**Work required**
Could you format the lines from the one containing "Task: Click the" through the one containing "Action: pos(391,274)" as a Markdown table with the columns Number and Line, skipping blank lines and leaving out the pictures?
____ Listed entries
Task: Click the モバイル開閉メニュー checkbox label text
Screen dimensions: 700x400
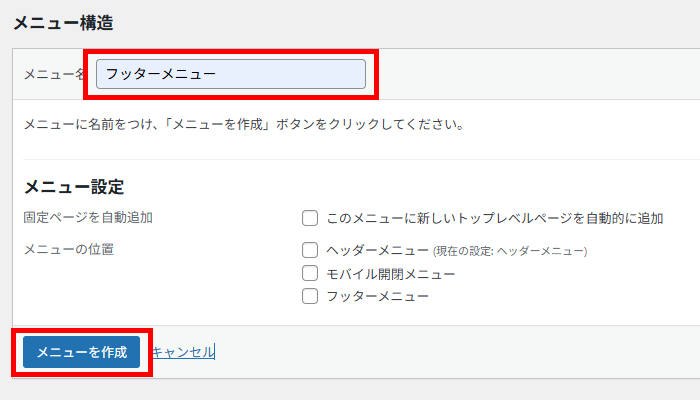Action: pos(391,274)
________
____ Listed entries
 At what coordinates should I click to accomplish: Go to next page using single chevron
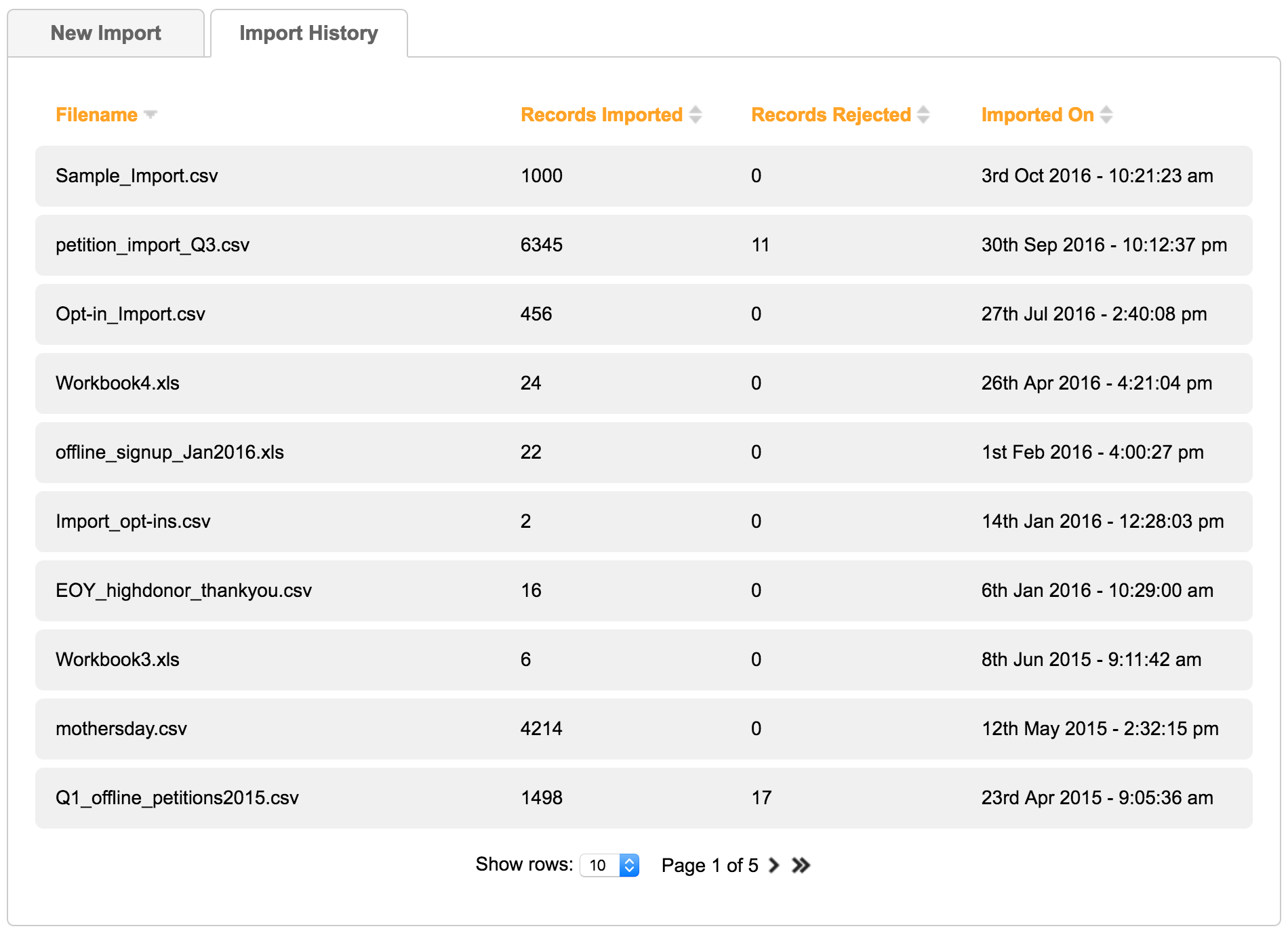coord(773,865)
________
**Correct result**
| Number | Line |
|---|---|
| 1 | Task: Click the モバイル開閉メニュー checkbox label text |
| 2 | Screen dimensions: 700x400 |
| 3 | Action: pos(391,274) |